Der klare Ausgang der Wahlen wird das zerstrittene Land kaum einen. Stattdessen könnte es zu einer noch stärkeren Polarisierung kommen. Denn das absolute Mehr der Erdogan-Partei werfe die Frage auf, ob die kurdische Sache in Ankara überhaupt noch Gehör findet, sagt Inga Rogg, Nahost-Korrespondentin der NZZ: «Falls nicht, werden sich militante Jugendliche weiter radikalisieren.» Und sollte Erdogan gänzlich auf eine Aussöhnung verzichten und weiter auf Gewalt setzen, drohe die Lage in den Kurdengebieten endgültig zu eskalieren.

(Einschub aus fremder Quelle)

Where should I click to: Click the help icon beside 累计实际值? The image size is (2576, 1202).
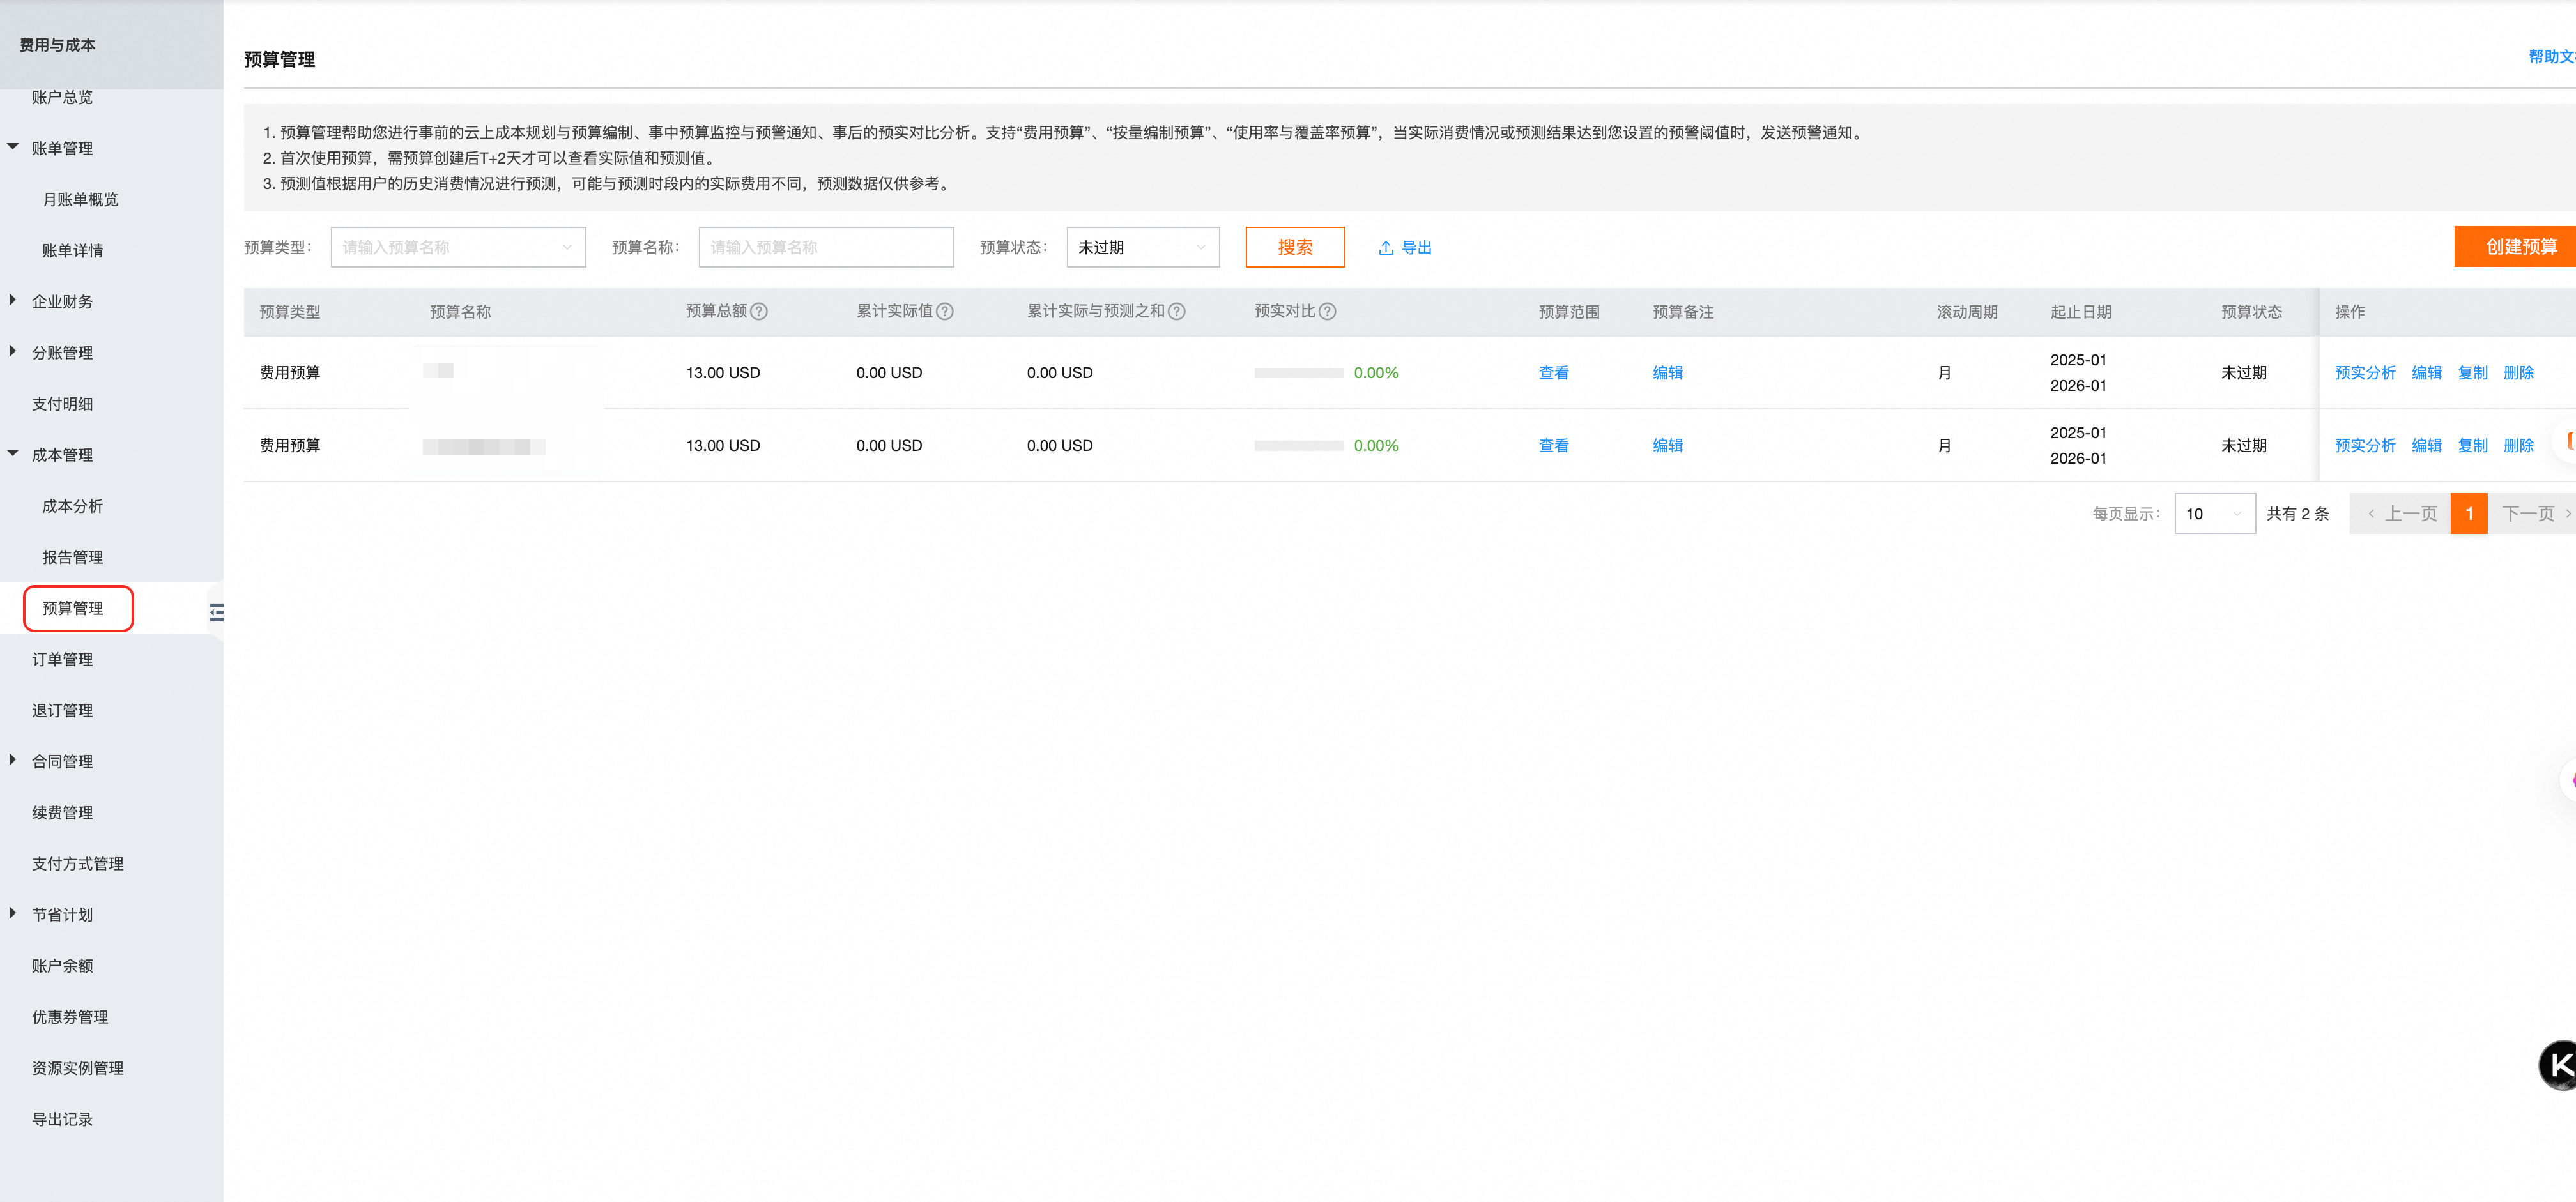click(x=944, y=311)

Auch die Diaspora ist zerstritten
Wie verhärtet die Fronten zwischen Kurden und Türken auch in der Diaspora sind, zeigte sich vor wenigen Wochen in Bern. Eine Kundgebung von türkischen Nationalisten in der Innenstadt rief kurdische Gegendemonstranten auf den Plan. Die Bilanz des Aufeinandertreffens: 22 Verletzte, Schlimmeres konnte nur durch ein Grossaufgebot der Polizei verhindert werden. Wieder einmal wurden Ängste befeuert, dass der Funke von der Türkei auf die Diaspora überspringt.

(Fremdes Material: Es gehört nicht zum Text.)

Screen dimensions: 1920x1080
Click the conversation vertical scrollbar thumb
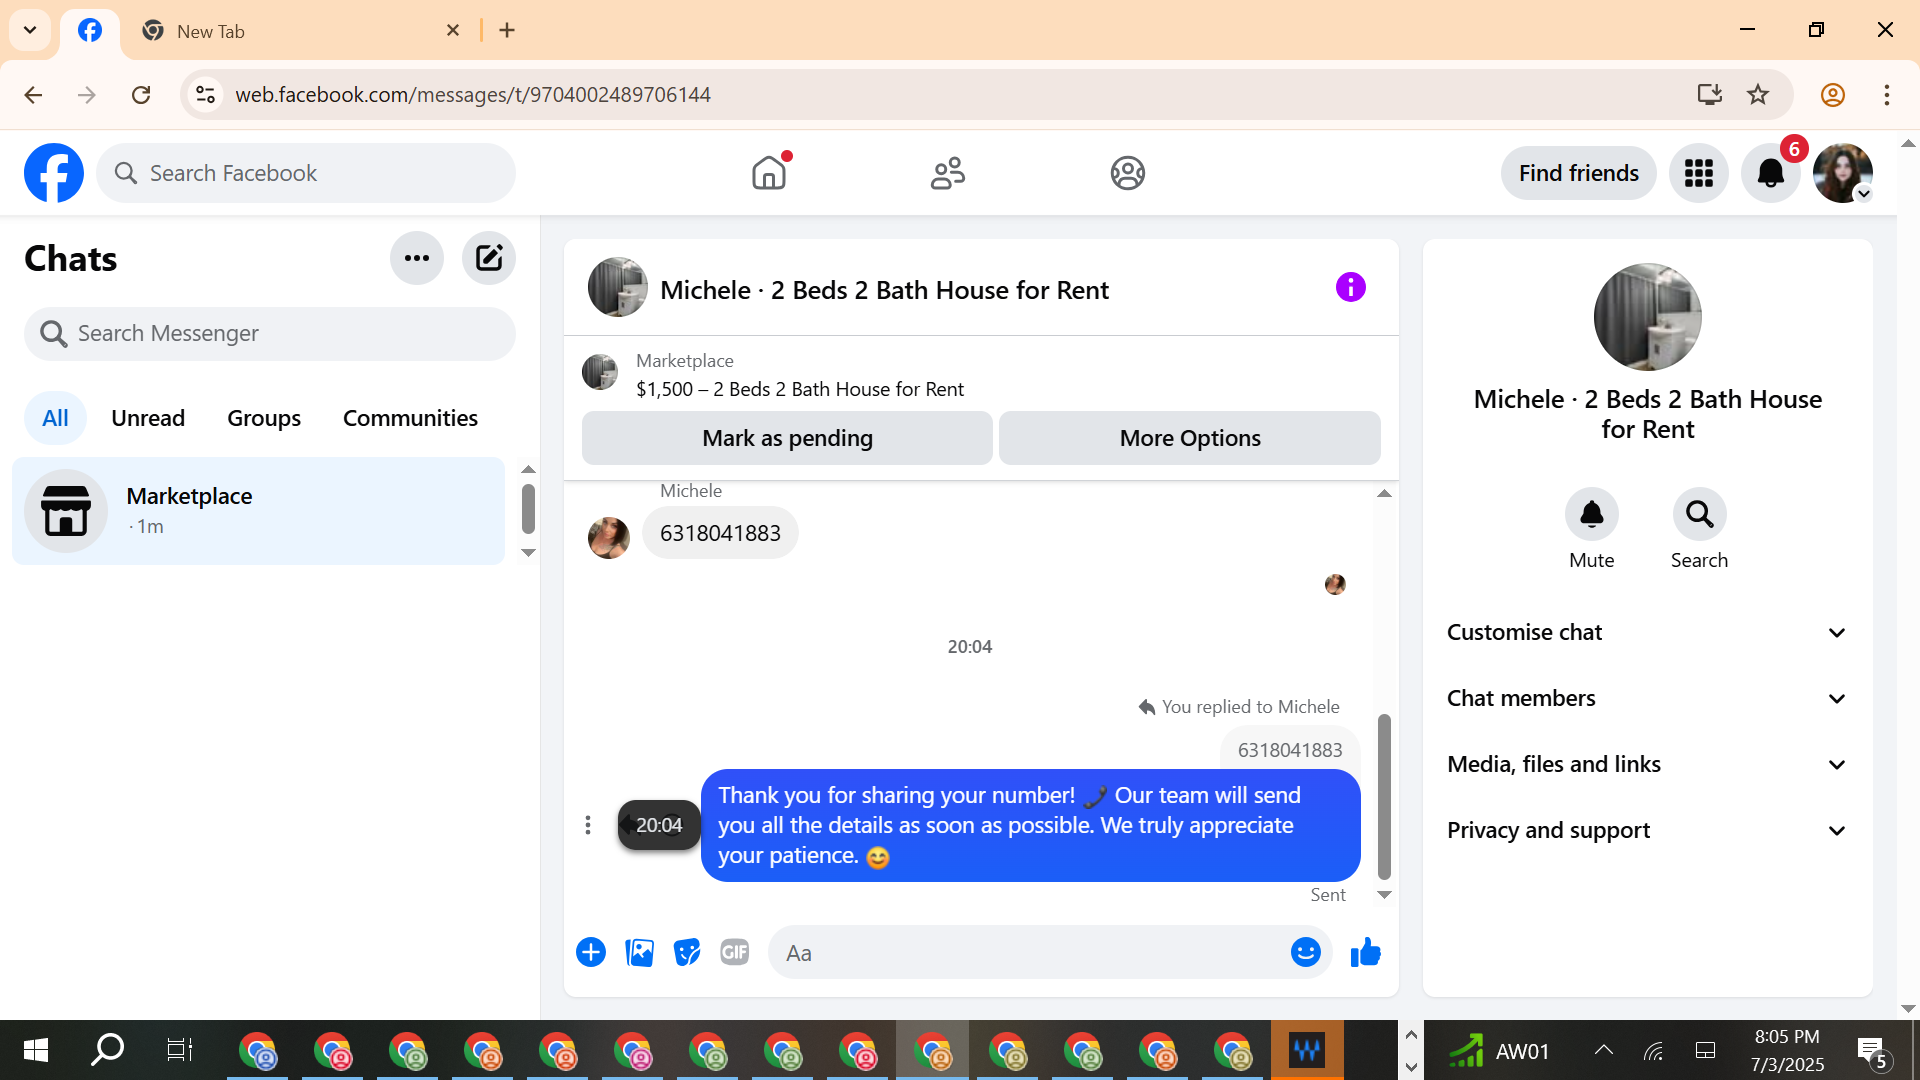click(1384, 795)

In der Schweiz leben rund 120‘000 Menschen türkischer Herkunft, schätzungsweise die Hälfte von ihnen sind Kurden. Einer von ihnen ist Mustafa Atici. Er stammt aus der Provinz Kahramanmaras, der Heimat vieler alevitischer Kurden. 1992 kam er zur Weiterbildung in die Schweiz. Er ist geblieben. Heute ist Atici Unternehmer, Gastronom und Vizepräsident der SP Basel-Stadt.

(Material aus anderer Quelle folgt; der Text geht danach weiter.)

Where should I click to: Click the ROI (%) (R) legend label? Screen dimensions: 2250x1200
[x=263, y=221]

Die Leute sagen mir: ‹In diesem Land kann man nicht mehr leben›
Wie die Mehrheit der türkischstämmigen Diaspora in der Schweiz unterstützt Atici die HDP. Von einem Hoffnungsschimmer spricht er, wenn er auf ihr Wahlresultat schaut: «Viele halten das für selbstverständlich, das ist es aber nicht.»
Denn in den letzten Monaten habe es «extreme Repressalien» gegeben, die alles und jeden erfassten, der nicht die AKP-Linie vertritt: «Linke, Liberale, Kurden – alle litten darunter. Dann kamen bei den Bombenanschlägen allein in Ankara über 100 Menschen ums Leben.» Das alles habe die Opposition eingeschüchtert, sagt Atici. Das sei der Hauptgrund für das Resultat.
Atici blickt sorgenvoll in seine Heimat: «Die Leute, mit denen ich gesprochen habe, sagen mir: ‹In diesem Land kann man nicht mehr leben›». Die Stimmung in seinem Umfeld sei schlichtweg bedrückend. Erdogan wolle alleiniger Führer sein, um jeden Preis: «Ihm kam die Meinungsfreiheit in die Quere, er versucht die Justiz zu beeinflussen, sie ist nicht mehr unabhängig.»
Versinkt die Türkei im Chaos?
Repressalien, Gewaltausbrüche, Aushebelung des Rechtsstaats – Aticis Vorwürfe gegen Erdogan wiegen schwer. Doch wie erklärt er sich, dass trotzdem die Hälfte des Wahlvolks die Partei bestätigt?
Erdogan habe auf der Klaviatur des Nationalismus gespielt, sagt der Basler SP-Mann: «Er hat damit zwar sein Ziel erreicht und Stimmen geholt.» Aber zu einem hohen Preis, mahnt Atici an.
«Erdogan will die Türkei zu einer Führungsmacht in der Region machen.» Das habe jedoch dazu geführt, dass die regionalen Konflikte nun auch die Stabilität und Sicherheit der Türkei selbst gefährdeten.
Eine verheerende Entwicklung, befindet Atici – auch für Europa: «Die Flüchtlinge werden sich in einer Türkei, die im Chaos versinkt, nicht wohl fühlen. Die Vertriebenen, viele davon aus Syrien, werden nach Westeuropa kommen und ein Teil davon auch zu uns in die Schweiz.»